Understanding the probability density function of the normal distribution

A random variable $Z$  is said to have the standard normal distribution, if its probability density function (pdf) is as follows: 

\[\begin{equation}f_Z(z)=\frac{1}{\sqrt{2\pi}} * \exp(\frac{-z^2}{2}), \quad -\infty<z<\infty\end{equation} \tag{1}\label{eq:eq1} \]

This formula seems hard to digest and remember. The goal of this post is to get familiar with it. We will do so by dissecting it thoroughly piece by piece. I will sometimes abbreviate standard normal distribution with ‘SND’. One thing we already know is, that since the function is a probability density function, and because probability density functions per definition sum to $1$, the integral of our function \(\eqref{eq:eq1}\) equals $1$.

The first thing we do is to plot its graph. Then we examine what each piece of the formula does, so we can memorize it better. Lastly we will extend it to the normal distribution probability density function. 

So first the plot. There are two ways to plot this function ( I use Python). You can plot it, either by typing in the formula directly or by using a library for it. In Python you can use the scipy.stats library. Here, I show the code for both, starting with the direct approach, i.e. manual typing of the formula, and then I use a library for it:

import numpy as np
import matplotlib.pyplot as plt
# create a vector called x with values between -4 and 4
x = np.arange(-4, 4, 0.001)
# plug x into the formula 
y = 1/(np.power(2*np.pi,1/2))*np.exp((-1/2)*np.power(x,2))
plt.plot(x,y)
plt.show()

Now we will look at how to use the scipy.stats library for plotting the normal distribution.

from scipy.stats import norm
import numpy as np
import matplotlib.pyplot as plt
# create a vector called x with values between -4 and 4
x = np.arange(-4, 4, 0.001)
# plot the standard normal distribution, i.e. mean=0, variance=1
plt.plot(x, norm.pdf(x, 0, 1))
plt.show()

Both approaches will give you the same plot  – hopefully 😉  And here it is:

We can observe that the function we plotted above is an even function, i.e. $f(z)=f(-z)$ and its center is 0. Its inflection points are $-/+1$. 
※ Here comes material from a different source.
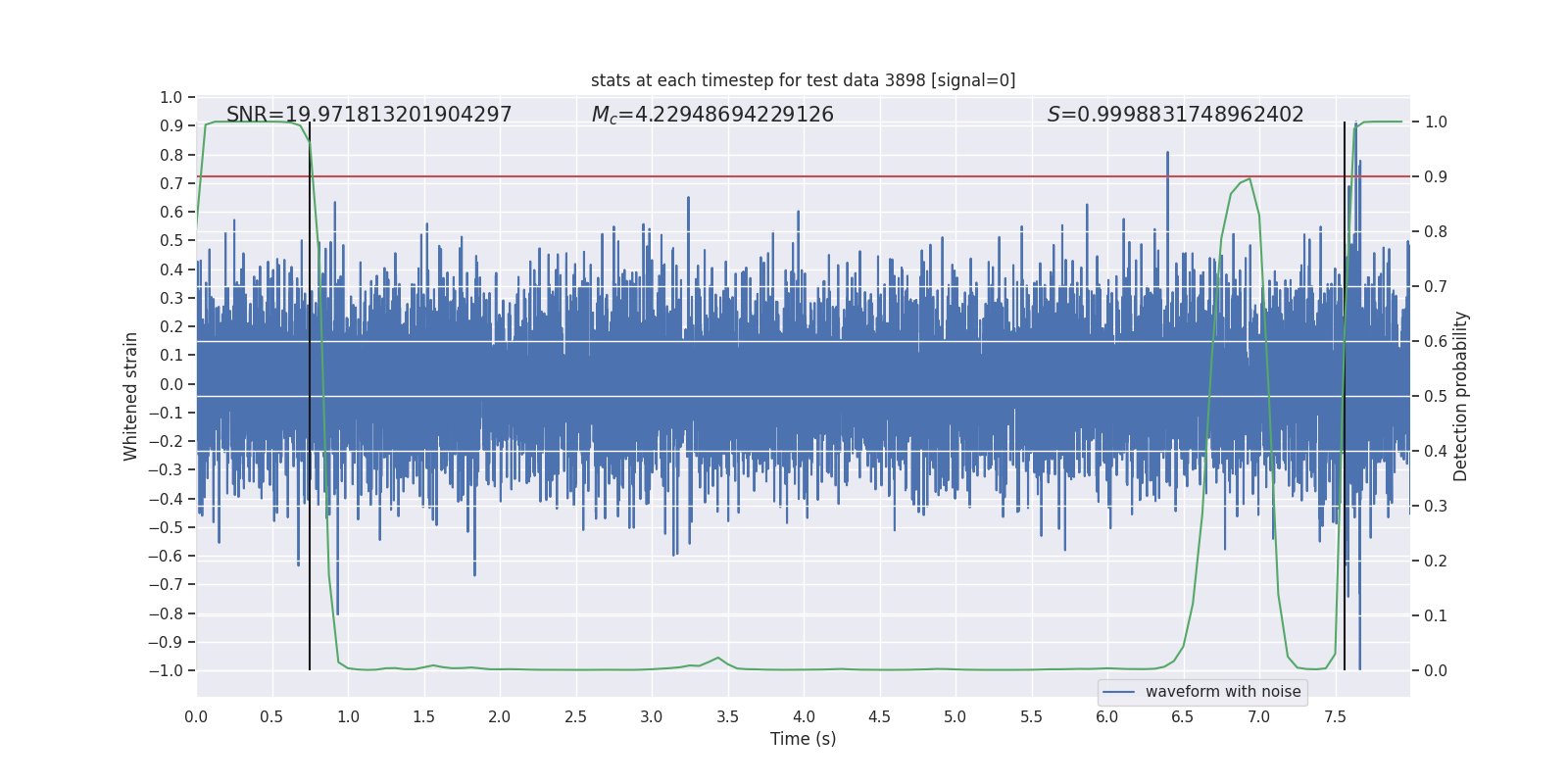Click the blue line sample in legend

tap(1119, 692)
Let’s understand the purpose of each term of the expression. First we observe that the function \(\eqref{eq:eq1}\) is a product of a constant $\frac{1}{\sqrt{2\pi}}$ and a function of $z$, namely $\exp(\frac{-z^2}{2})$. The constant $\frac{1}{\sqrt{2\pi}}$  is called a normalizing constant. Its purpose is to make the integral of the function (the integral of a probability density function,  is called its cumulative distribution function, cdf) equal 1. So the normalizing constant makes the function a probabilty density function. (Note, that this means that: $\int_{-\infty}^{\infty}{e^{-\frac{z}{2}^2}}dz = \sqrt{2\pi}$. A proof for this is given for example in Blitzstein and Hwang’s book “Introduction to Probability” on page 235.)
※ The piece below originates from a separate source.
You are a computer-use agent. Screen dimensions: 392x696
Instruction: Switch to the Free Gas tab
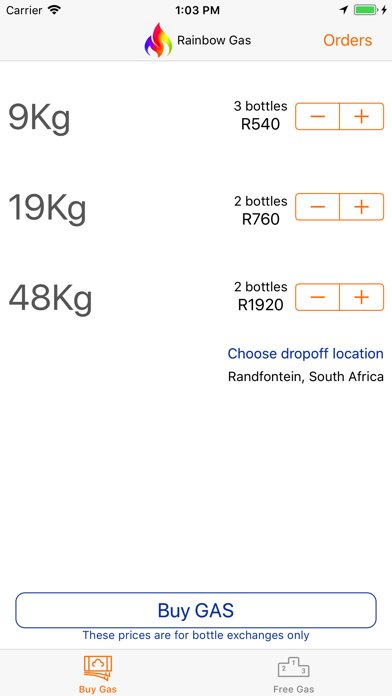[293, 675]
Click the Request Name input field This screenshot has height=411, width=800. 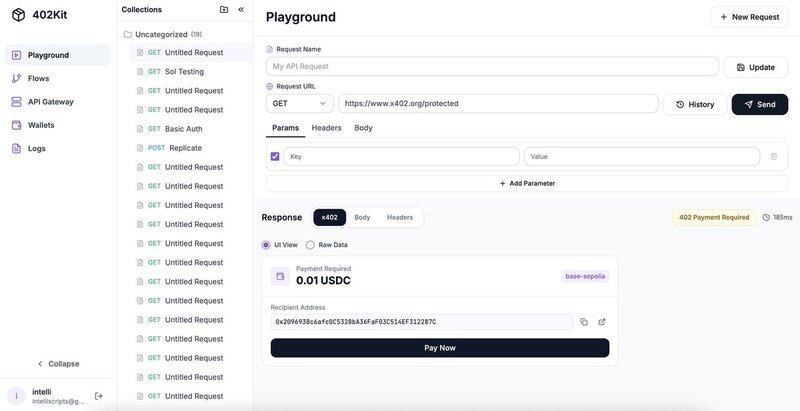(x=492, y=66)
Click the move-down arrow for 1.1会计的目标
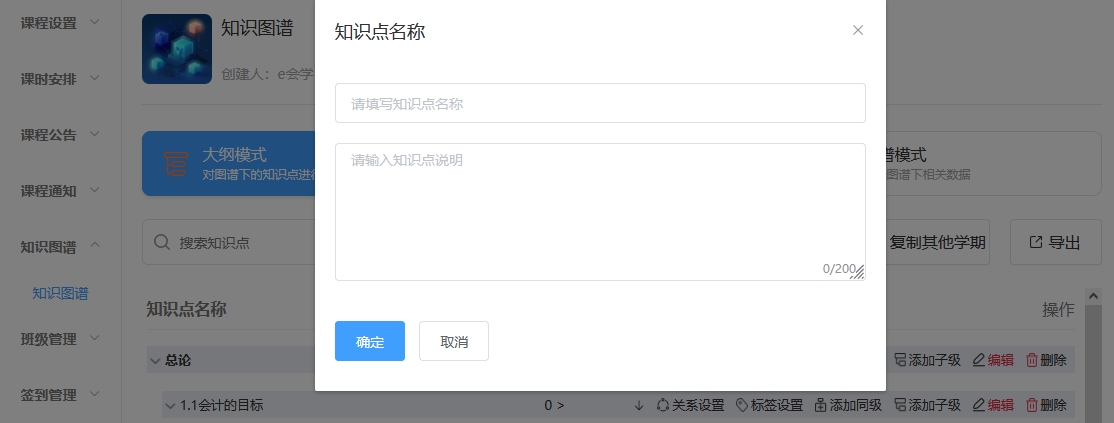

The expression $e^{(\frac{-z^2}{2})}$ is easy to understand:

  • Squaring $z$ makes the function an even function, a parabola.
  • The $-$ sign makes the parabola open downwards.
  • Using $e$ as basis is very handy for doing derivatives of the function (if you don’t believe this, compute the first 3 derivatives of ${2}^{-z^2}$ and compare this to computing the first 3 derivatives of ${e}^{-z^2}$).
  • The last question is why do we divide ${-z}^{2}$ by 2? The answer is that we want the inflection points of the pdf for the SND to be at $-1$ and $+1$. If we use ${-z}^{2}$ without dividing by 2, the inflection points are at $+/-\sqrt(1/2)$. Turns out, that dividing the expression by 2 is what we need to make the inflection points to be $-1$ and $1$.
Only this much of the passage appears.